Gary Wang, former chief technology officer of FTX, took the stand in the trial of Sam Bankman-Fried (SBF) and confessed to collaborating in financial crimes alongside SBF, ex-Alameda CEO Caroline Ellison, and former FTX engineering executive Nishad Singh. His testimony, shared on social media platform X by Inner City Press reporter Matthew Russell Lee, revealed critical details about the exchange's inner workings.
Special Coding: Unlimited Access for Alameda
Wang testified that he personally programmed FTX's systems to grant Alameda Research unlimited withdrawal privileges, a move that violated standard exchange protocols. “We allowed Alameda to withdraw unlimited funds,” Wang stated. He explained that Alameda was named after Alameda County in California, with “Research” added to facilitate bank account openings.
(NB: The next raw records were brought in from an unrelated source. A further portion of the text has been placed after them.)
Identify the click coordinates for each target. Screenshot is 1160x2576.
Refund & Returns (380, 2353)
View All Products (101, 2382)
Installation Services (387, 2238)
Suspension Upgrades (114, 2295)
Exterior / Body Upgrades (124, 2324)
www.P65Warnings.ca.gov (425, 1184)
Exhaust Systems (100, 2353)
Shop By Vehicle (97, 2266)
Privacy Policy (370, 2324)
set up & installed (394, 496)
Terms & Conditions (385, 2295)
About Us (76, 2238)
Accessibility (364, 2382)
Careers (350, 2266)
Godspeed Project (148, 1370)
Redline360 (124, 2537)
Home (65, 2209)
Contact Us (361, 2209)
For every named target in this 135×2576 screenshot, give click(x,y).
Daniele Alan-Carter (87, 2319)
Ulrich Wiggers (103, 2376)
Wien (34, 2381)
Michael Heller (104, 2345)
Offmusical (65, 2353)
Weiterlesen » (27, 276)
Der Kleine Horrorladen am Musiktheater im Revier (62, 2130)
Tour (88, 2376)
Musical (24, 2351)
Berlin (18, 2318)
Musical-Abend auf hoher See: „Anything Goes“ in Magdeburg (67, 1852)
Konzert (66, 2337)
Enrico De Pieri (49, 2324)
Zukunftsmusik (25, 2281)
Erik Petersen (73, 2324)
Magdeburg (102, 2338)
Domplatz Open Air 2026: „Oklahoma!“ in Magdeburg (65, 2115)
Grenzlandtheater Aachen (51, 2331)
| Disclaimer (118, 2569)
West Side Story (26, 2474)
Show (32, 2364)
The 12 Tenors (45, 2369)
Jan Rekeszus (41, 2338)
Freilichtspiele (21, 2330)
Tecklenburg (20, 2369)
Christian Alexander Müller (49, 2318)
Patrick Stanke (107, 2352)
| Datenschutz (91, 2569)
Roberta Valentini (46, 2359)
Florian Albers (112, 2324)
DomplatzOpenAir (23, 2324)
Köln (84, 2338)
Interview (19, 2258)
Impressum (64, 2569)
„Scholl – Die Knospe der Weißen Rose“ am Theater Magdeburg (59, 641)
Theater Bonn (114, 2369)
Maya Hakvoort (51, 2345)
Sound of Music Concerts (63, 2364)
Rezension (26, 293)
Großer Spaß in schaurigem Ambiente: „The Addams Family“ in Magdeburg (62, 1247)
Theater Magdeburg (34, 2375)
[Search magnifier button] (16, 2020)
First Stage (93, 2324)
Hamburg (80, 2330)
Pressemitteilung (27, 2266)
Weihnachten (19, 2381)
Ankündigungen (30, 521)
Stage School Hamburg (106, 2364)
Wang owned 10% of Alameda, while SBF held the remaining 90%.
Equity and Roles: From Google to Billionaire Status
Wang met SBF at a summer camp in Minnesota during high school. After college, Wang worked at Google before joining SBF at Alameda and later FTX, where he focused on coding while SBF handled media, lobbying, and investor relations. Wang reported directly to SBF, who had final say on all decisions. Wang earned a $200,000 annual salary at FTX but also owned 17% of the company's shares, making him a billionaire on paper before the exchange's collapse.
Trial Progress: Cross-Examination Looms
Wang's testimony followed that of former FTX engineer Adam Yedidia. SBF's attorneys are preparing rigorous cross-examination. The court heard that Wang had allocated funds for a home purchase and kept substantial reserves for future ventures. Prosecutors presented photographs and a podcast clip detailing Alameda's naming origins. The trial continues as markets await a verdict on SBF.